Hi Ramsey:
Thanks for your appreciation.
I have also been looking at Asian countries' equity, especially, the Asian ADRs. There are two risks in the ADRs. One is obvious: the exchange rate risk. The other one is not so obvious: the premium (like options) built into some of these ADR prices.
For example, Korean ADRs (KEP, PKX, SKM) have ~100% premium built into their US$ prices. That is, at the current exchange rate (US$/won), one can buy twice the number of shares in Korea Stcok Exchange as the ADRs here for the same amount of US$. This means, one is unlikely to get the same appreciation in the value of these ADRs as the stocks in Korea would in the long run as the won becomes more stable. In the short-run, however, there may be euphoria/panic and so it is hard to predict how the ADR price will move vis-a-vis the underlying Korean stock. I would like to have your as well as others opinions on these ADRs.

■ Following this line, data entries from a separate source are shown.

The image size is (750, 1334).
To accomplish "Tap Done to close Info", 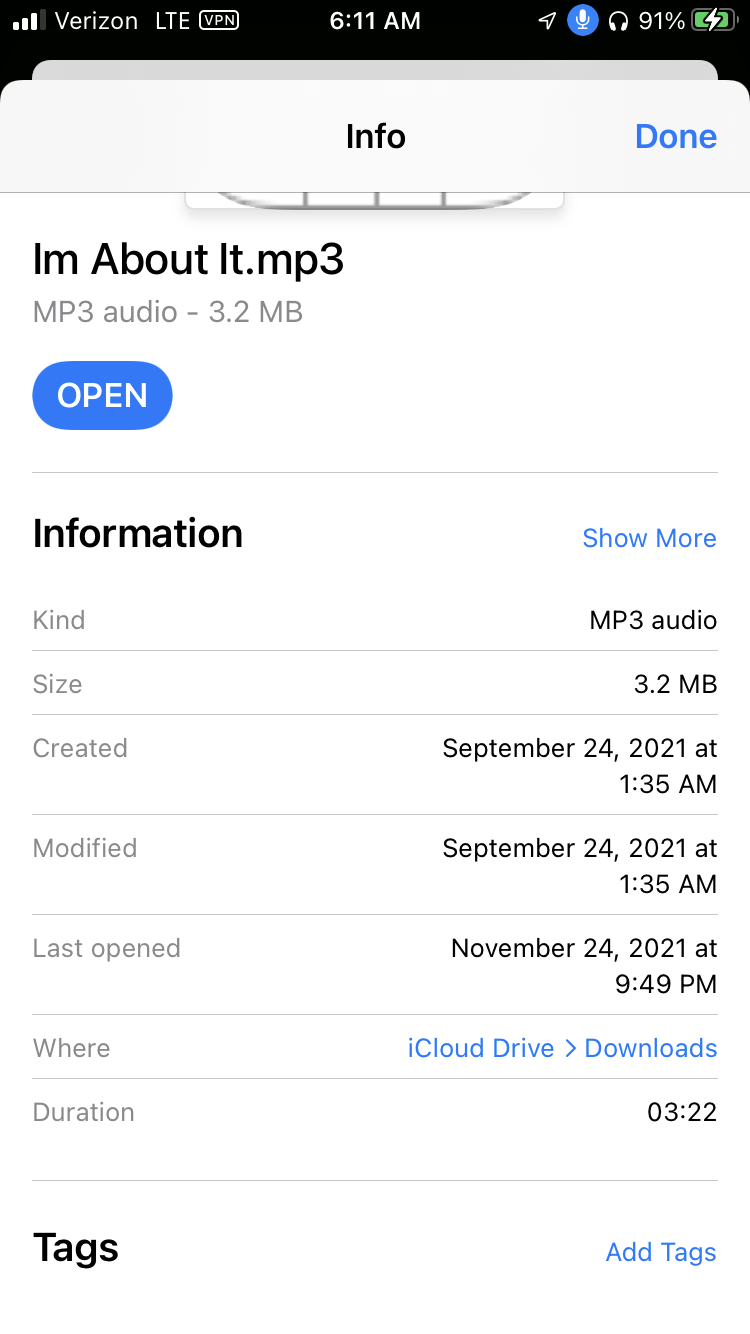I will coord(675,137).
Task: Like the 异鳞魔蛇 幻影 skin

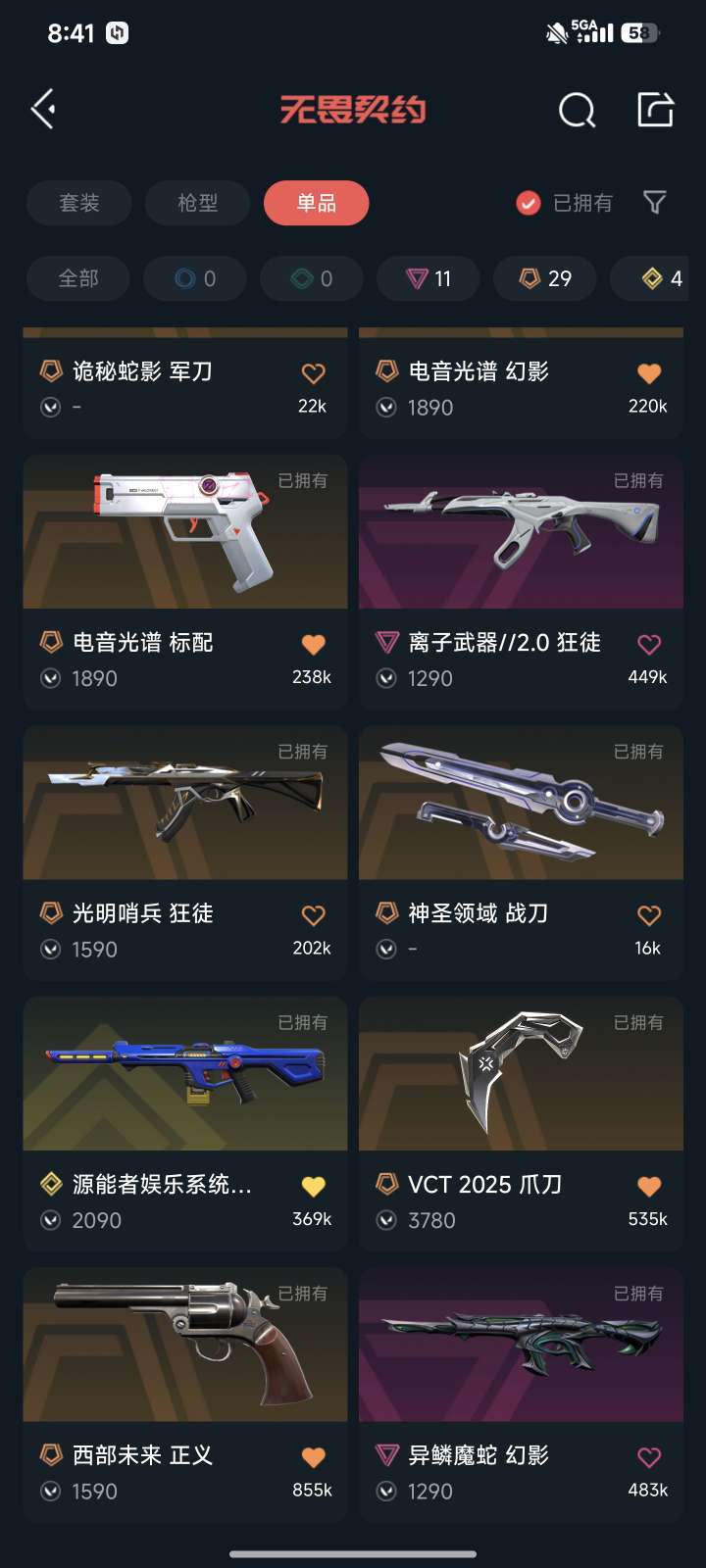Action: point(649,1457)
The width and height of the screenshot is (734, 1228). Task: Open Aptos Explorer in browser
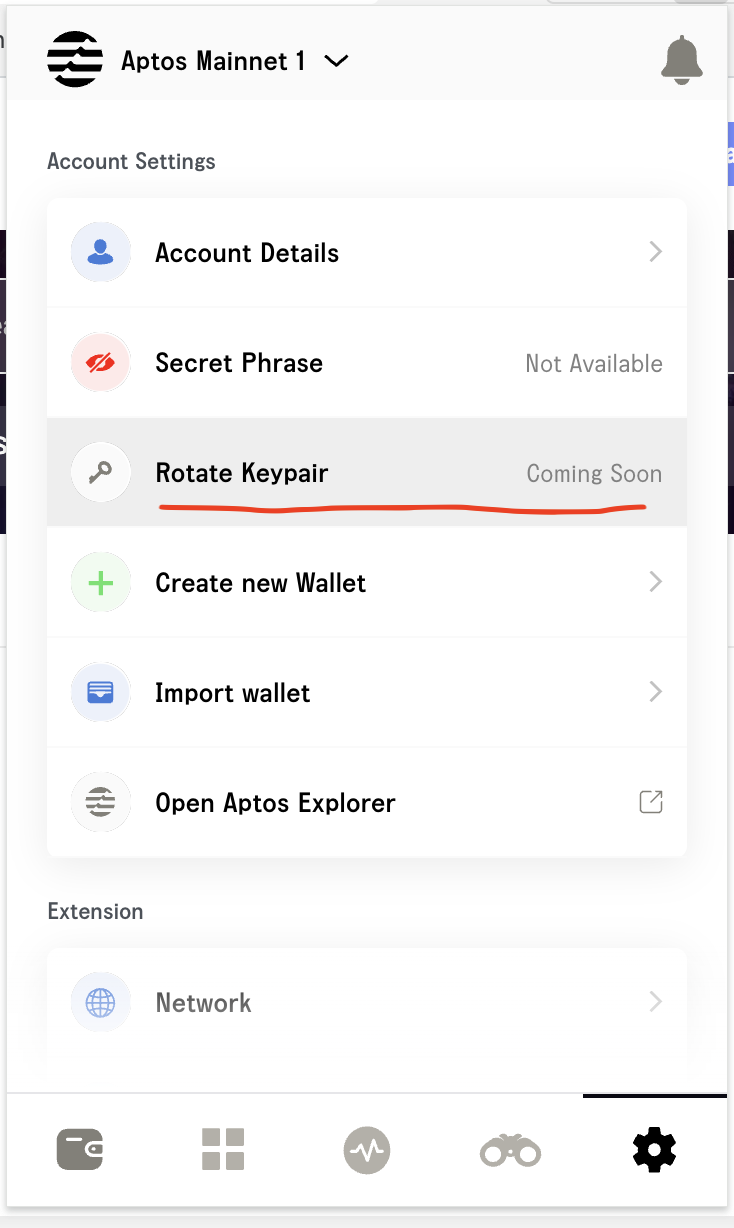366,803
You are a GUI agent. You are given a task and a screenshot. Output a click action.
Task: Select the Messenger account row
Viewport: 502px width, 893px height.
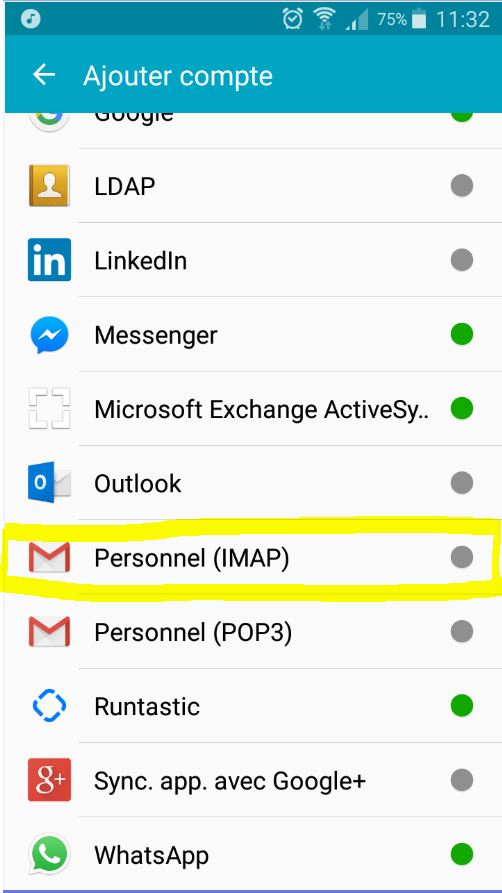(253, 335)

Indonesian ADRs (TLK, IIT) have no premium. But, this could be because of more political risk in Indonesia, making the perceived risk in the rupiah higher than that of the won. But, the Indonesian ADR prices move almost in sync with the rupiah/US$ exchange rate and the local rupiah price of the underlying stock.
I have not looked at Malaysia and Thailand. I would like to have your opinion.